Ingliston Racing Circuit is 1.03-mile motor racing circuit that was built at the Royal Highland Showground at Ingliston, Edinburgh. The circuit was created by widening and linking the network of access roads at the venue which had previously been used exclusively as an agricultural showground.

The first racing took place at Ingliston on 11 April 1965 and it fast became recognised as one of Scotland's top motorsport venues. The first race was almost 10 years before Knockhill in Fife opened in 1974 . Ingliston became infamous for its tight corners and plethora of obstacles such as trees and buildings close to the track and was therefore considered to be more hazardous than other similar facilities in the UK. There were extensive spectator facilities including a 5000-person grandstand which was built around the southern part of the track and thus named 'Arena'.
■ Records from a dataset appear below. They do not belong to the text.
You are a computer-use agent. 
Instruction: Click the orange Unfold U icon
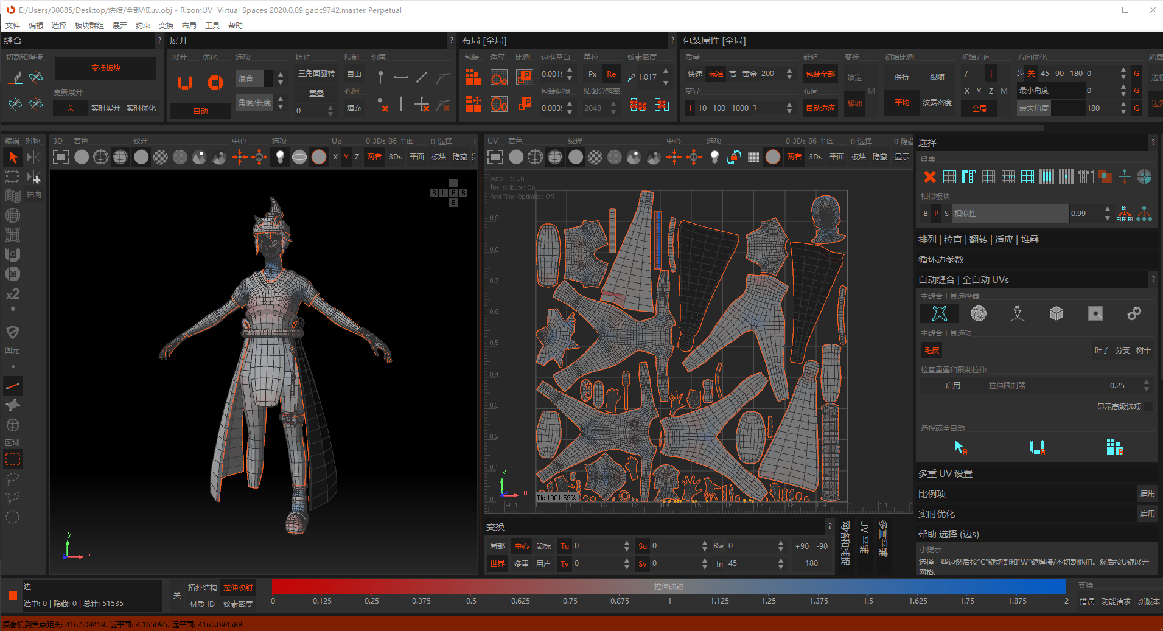(x=185, y=82)
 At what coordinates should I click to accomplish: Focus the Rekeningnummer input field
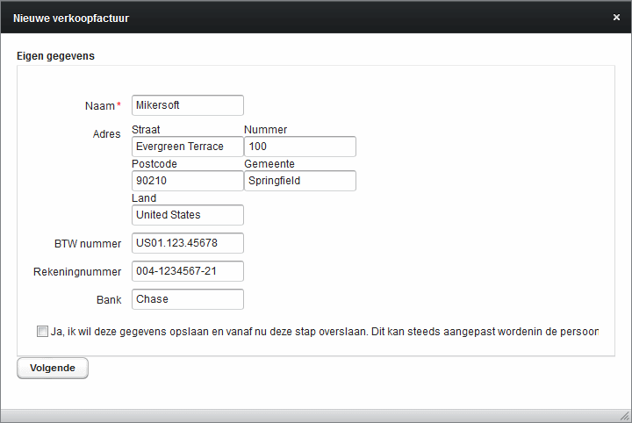188,271

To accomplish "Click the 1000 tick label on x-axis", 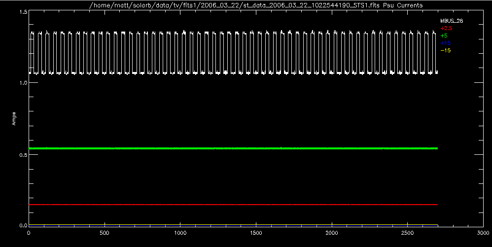I will pos(180,232).
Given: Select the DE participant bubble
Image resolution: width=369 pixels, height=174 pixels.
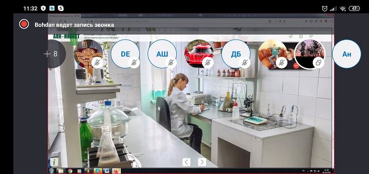Looking at the screenshot, I should (125, 54).
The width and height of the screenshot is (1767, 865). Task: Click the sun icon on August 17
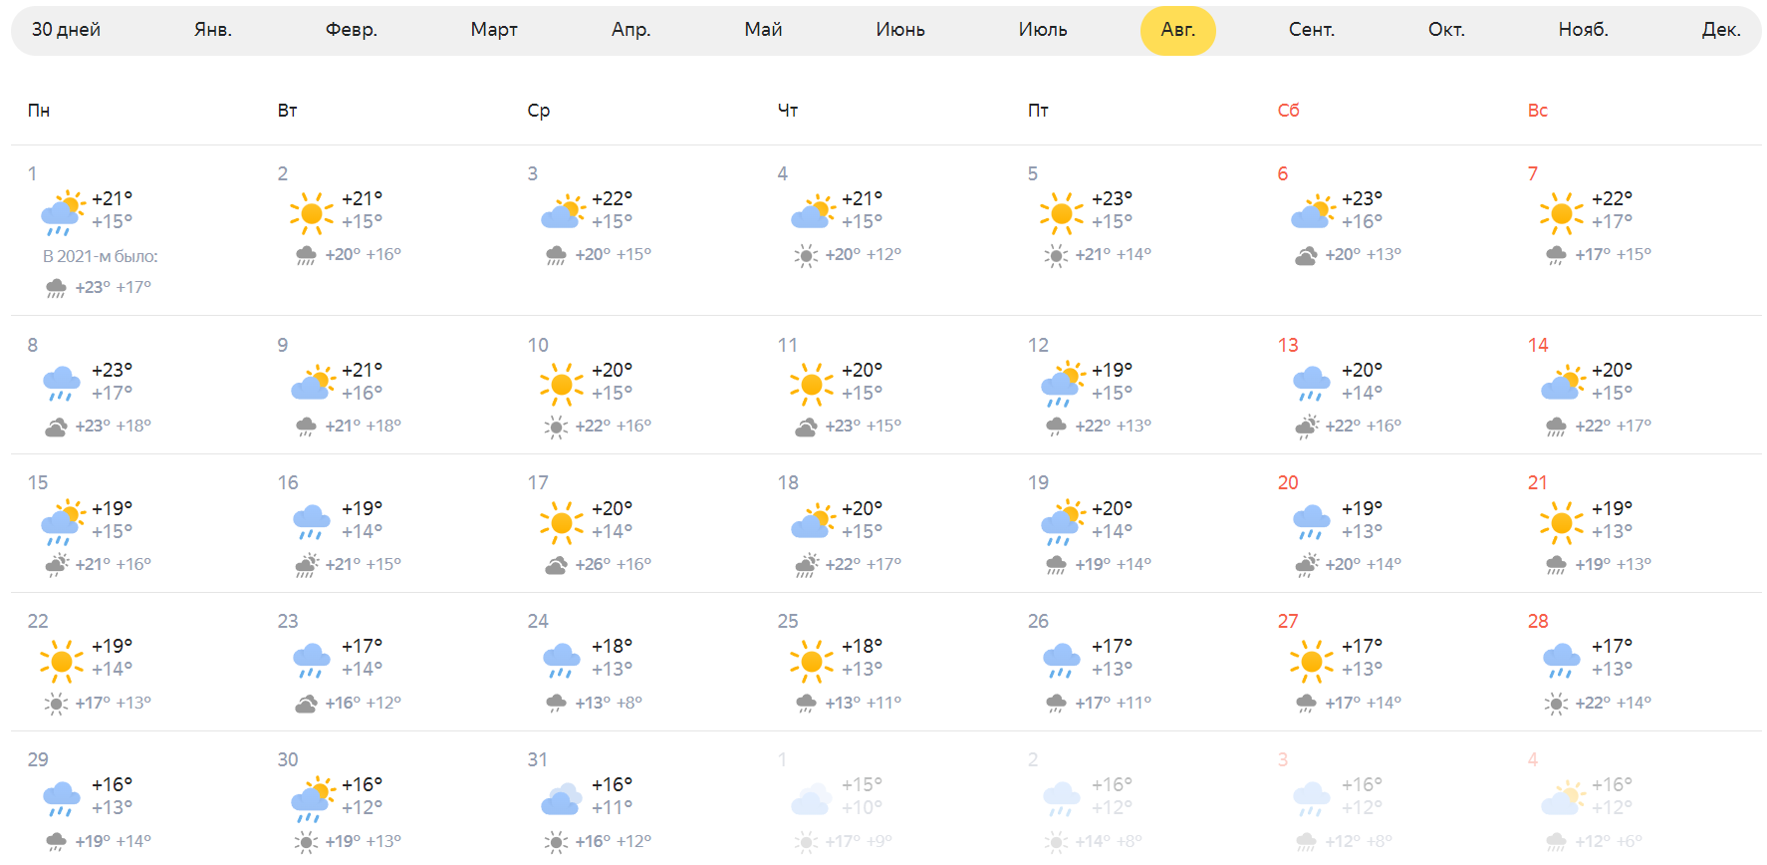coord(562,522)
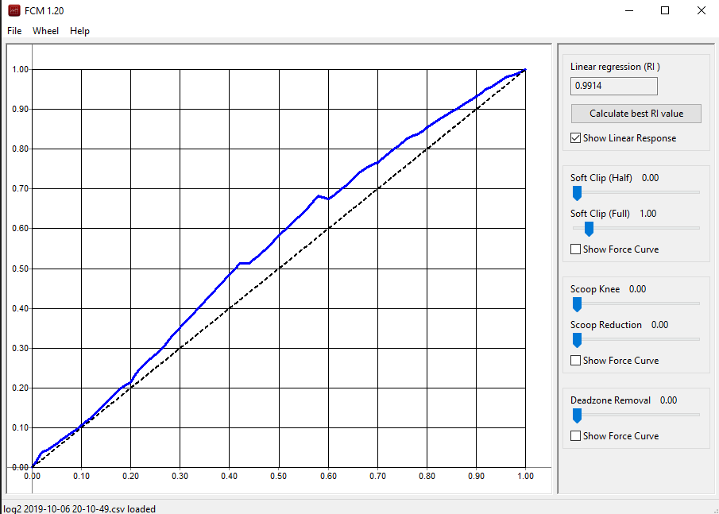The height and width of the screenshot is (514, 719).
Task: Minimize the FCM window
Action: [628, 10]
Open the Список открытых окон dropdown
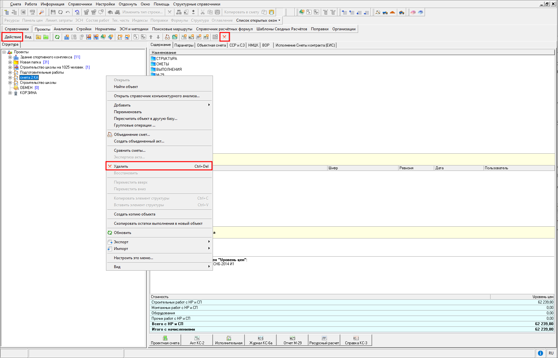This screenshot has height=358, width=558. (258, 20)
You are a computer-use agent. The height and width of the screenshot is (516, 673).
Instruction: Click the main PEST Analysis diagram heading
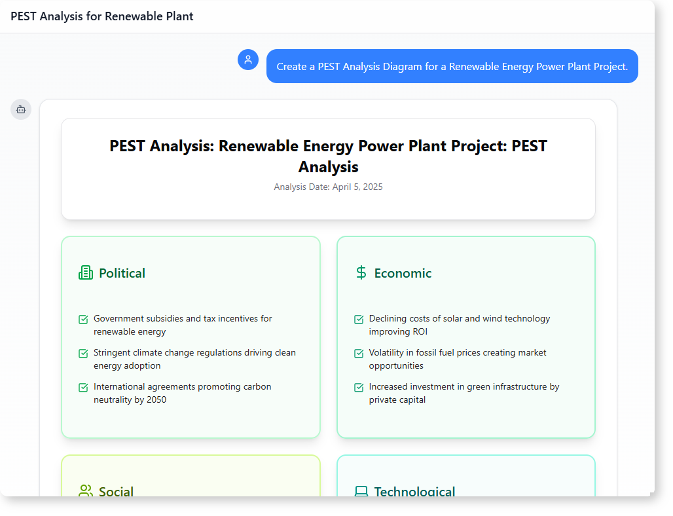coord(328,156)
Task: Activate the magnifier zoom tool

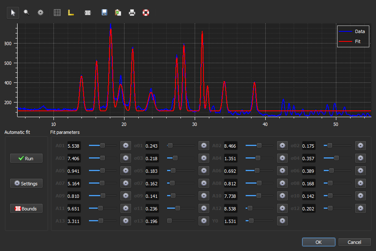Action: tap(27, 13)
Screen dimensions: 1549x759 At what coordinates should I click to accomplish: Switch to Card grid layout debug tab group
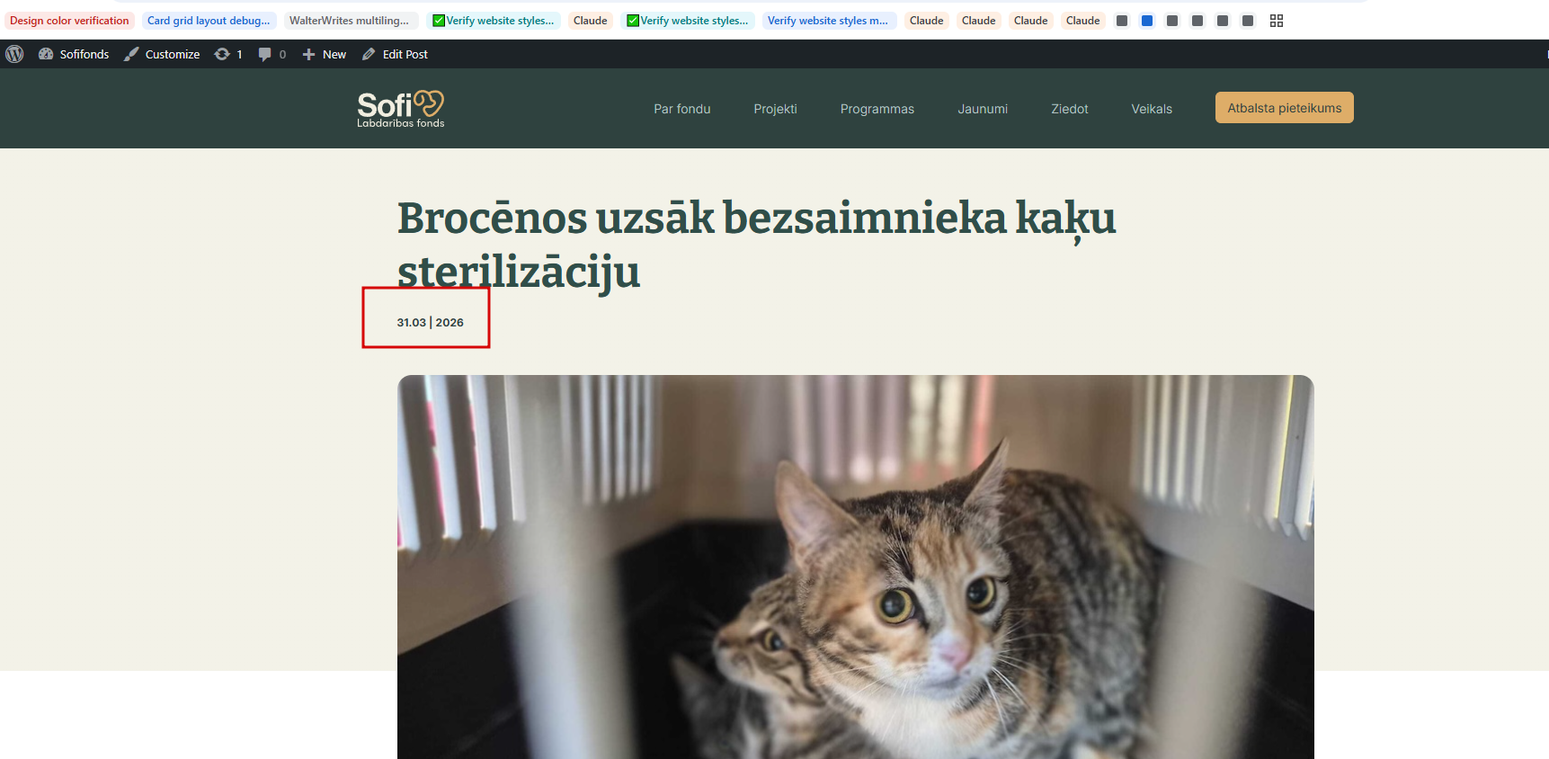[x=209, y=21]
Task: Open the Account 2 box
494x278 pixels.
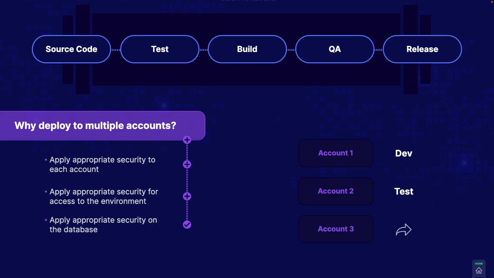Action: coord(336,191)
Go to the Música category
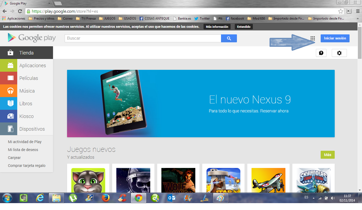This screenshot has height=210, width=362. (x=27, y=91)
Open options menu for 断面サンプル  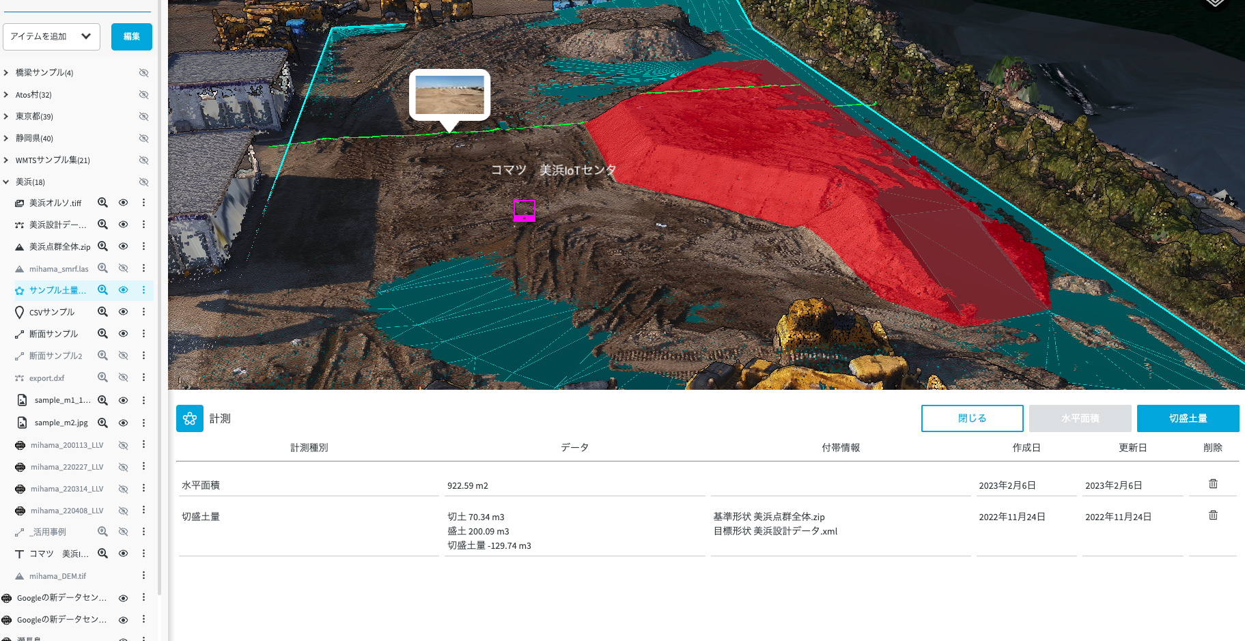point(143,334)
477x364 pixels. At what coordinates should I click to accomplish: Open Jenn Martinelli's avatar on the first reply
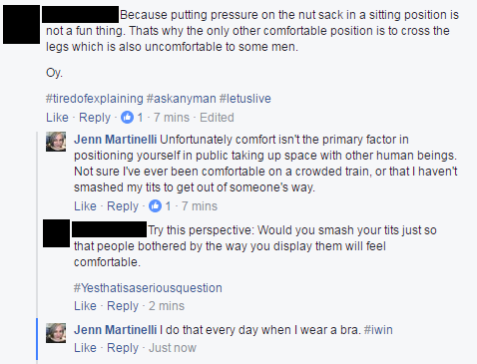point(56,142)
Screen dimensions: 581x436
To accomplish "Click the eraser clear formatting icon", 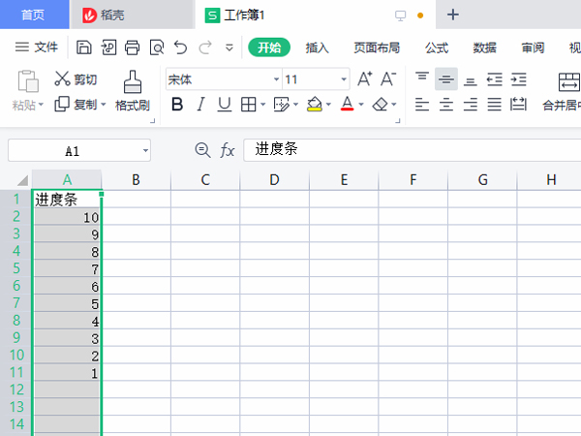I will [381, 104].
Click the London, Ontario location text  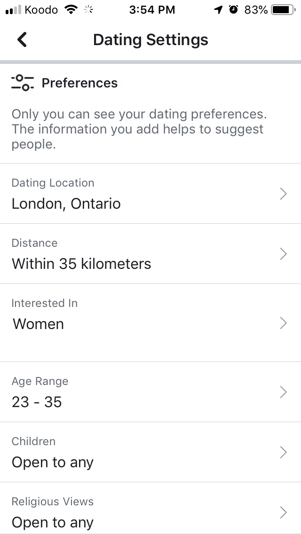[66, 204]
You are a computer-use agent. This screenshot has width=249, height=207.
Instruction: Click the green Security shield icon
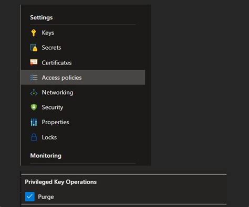pyautogui.click(x=34, y=107)
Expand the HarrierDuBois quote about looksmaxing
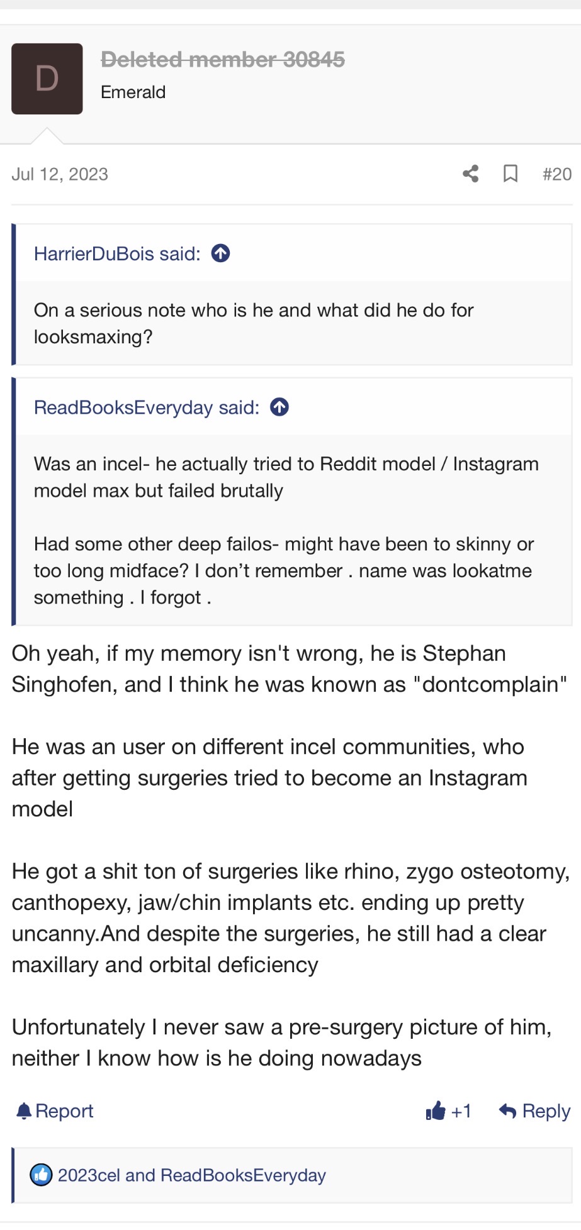This screenshot has width=581, height=1230. 253,323
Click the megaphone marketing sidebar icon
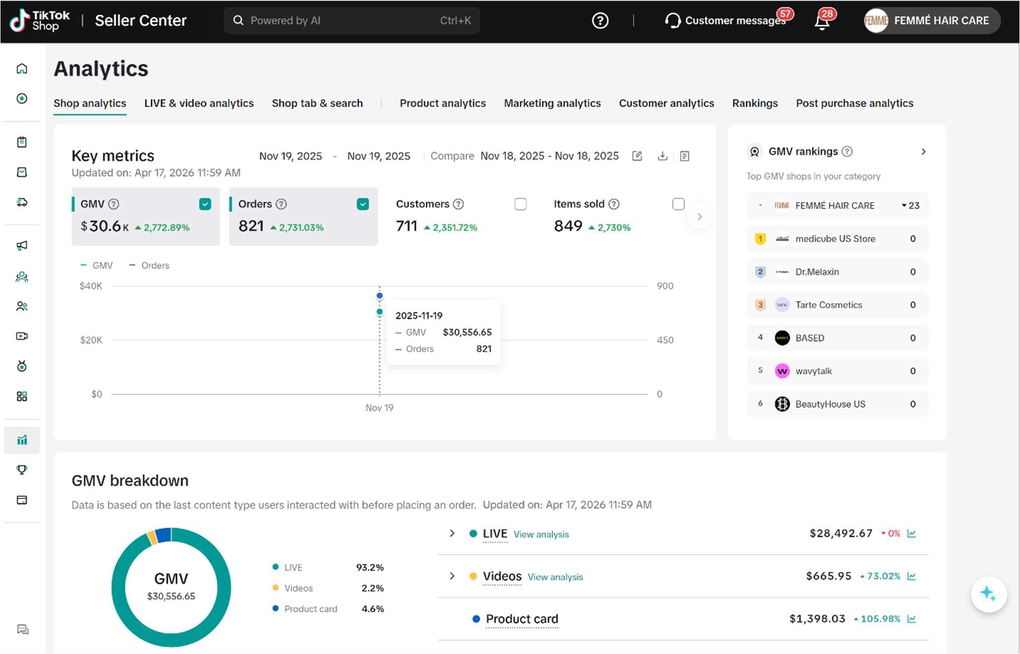1020x654 pixels. point(22,246)
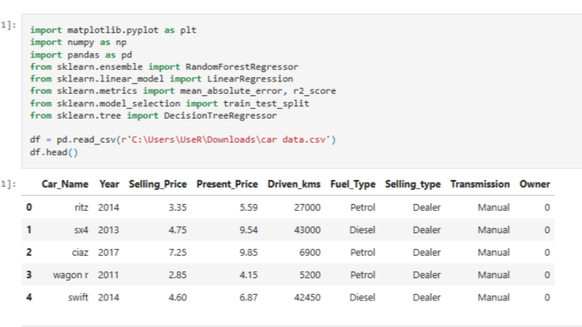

The venue saw many famous drivers compete at races including the late Jim Clark, Jackie Stewart, Stirling Moss and lately David Coulthard.

History

1968 expansion
On 4 September 1968 the track re-opened benefiting from an extension to the northeast of 600 ft including a long straight leading to hairpin and back to left-hander where the new section rejoined the original circuit. This took the full circuit to a length of just over one mile, allowing for a more fulfilling experience for drivers and spectators alike and more racing as a result. Two circuits could be operated, the original or extended, both in a clockwise direction.

Scottish Motorsport Centre
In the winter of 1989 Sir Jackie Stewart publicly announced his plans for a Scottish Motorsport centre. An investment of £80 million was proposed to create a motoring centre of excellence, to include research and development facilities, showrooms and garages around the perimeter of the circuit. The plans received public approval but full funding was shortcoming and a planning application never submitted to Edinburgh District Council.

In addition to a two-mile Grand Prix standard racing circuit and motor industry test facilities, the New Ingliston proposals would embody a luxury hotel, multi-screen cinema, bowling alley, garden centre, ''autopark'' trading units, and heritage museum, within its perimeters.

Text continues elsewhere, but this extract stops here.